* _TASK DESCRIPTION_
Look below for the lines from the one with "Popis (190, 534)" to the one with "KOZMETICKÉ SUROVINY (200, 85)", and copy exactly those lines, both ends included.

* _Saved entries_
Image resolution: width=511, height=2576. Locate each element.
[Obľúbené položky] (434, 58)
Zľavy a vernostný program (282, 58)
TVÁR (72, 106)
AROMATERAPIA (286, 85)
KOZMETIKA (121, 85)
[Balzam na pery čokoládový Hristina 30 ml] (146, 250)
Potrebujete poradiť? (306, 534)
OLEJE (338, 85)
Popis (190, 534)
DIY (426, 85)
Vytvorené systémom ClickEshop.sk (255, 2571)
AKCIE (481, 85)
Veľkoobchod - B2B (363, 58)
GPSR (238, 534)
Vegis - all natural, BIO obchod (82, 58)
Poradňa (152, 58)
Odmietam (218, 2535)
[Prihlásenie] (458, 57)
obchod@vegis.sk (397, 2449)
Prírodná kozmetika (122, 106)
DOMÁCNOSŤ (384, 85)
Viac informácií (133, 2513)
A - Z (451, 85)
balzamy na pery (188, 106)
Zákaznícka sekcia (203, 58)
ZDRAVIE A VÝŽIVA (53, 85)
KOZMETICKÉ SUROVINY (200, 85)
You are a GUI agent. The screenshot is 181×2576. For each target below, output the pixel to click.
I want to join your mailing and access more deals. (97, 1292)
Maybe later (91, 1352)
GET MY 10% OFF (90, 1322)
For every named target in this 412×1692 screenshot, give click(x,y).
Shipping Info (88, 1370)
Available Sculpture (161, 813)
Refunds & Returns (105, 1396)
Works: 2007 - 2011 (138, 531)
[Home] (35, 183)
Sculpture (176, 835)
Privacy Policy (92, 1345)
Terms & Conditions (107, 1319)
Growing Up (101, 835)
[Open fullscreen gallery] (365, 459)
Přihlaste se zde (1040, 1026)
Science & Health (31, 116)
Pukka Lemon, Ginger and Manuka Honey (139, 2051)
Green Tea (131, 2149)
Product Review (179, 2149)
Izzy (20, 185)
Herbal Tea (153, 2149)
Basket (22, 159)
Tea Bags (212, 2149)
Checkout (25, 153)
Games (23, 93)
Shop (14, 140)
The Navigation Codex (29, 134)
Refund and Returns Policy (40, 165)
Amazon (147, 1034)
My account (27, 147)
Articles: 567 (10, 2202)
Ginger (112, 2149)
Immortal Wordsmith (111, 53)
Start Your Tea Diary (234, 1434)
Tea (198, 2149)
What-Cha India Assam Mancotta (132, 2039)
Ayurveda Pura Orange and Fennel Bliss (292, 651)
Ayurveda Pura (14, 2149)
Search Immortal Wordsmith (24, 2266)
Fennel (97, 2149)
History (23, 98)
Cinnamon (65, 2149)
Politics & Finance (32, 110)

* _ANSWER BOX_
Popis (190, 534)
DIY (426, 85)
Vytvorené systémom ClickEshop.sk (255, 2571)
AKCIE (481, 85)
Veľkoobchod - B2B (363, 58)
GPSR (238, 534)
Vegis - all natural, BIO obchod (82, 58)
Poradňa (152, 58)
Odmietam (218, 2535)
[Prihlásenie] (458, 57)
obchod@vegis.sk (397, 2449)
Prírodná kozmetika (122, 106)
DOMÁCNOSŤ (384, 85)
Viac informácií (133, 2513)
A - Z (451, 85)
balzamy na pery (188, 106)
Zákaznícka sekcia (203, 58)
ZDRAVIE A VÝŽIVA (53, 85)
KOZMETICKÉ SUROVINY (200, 85)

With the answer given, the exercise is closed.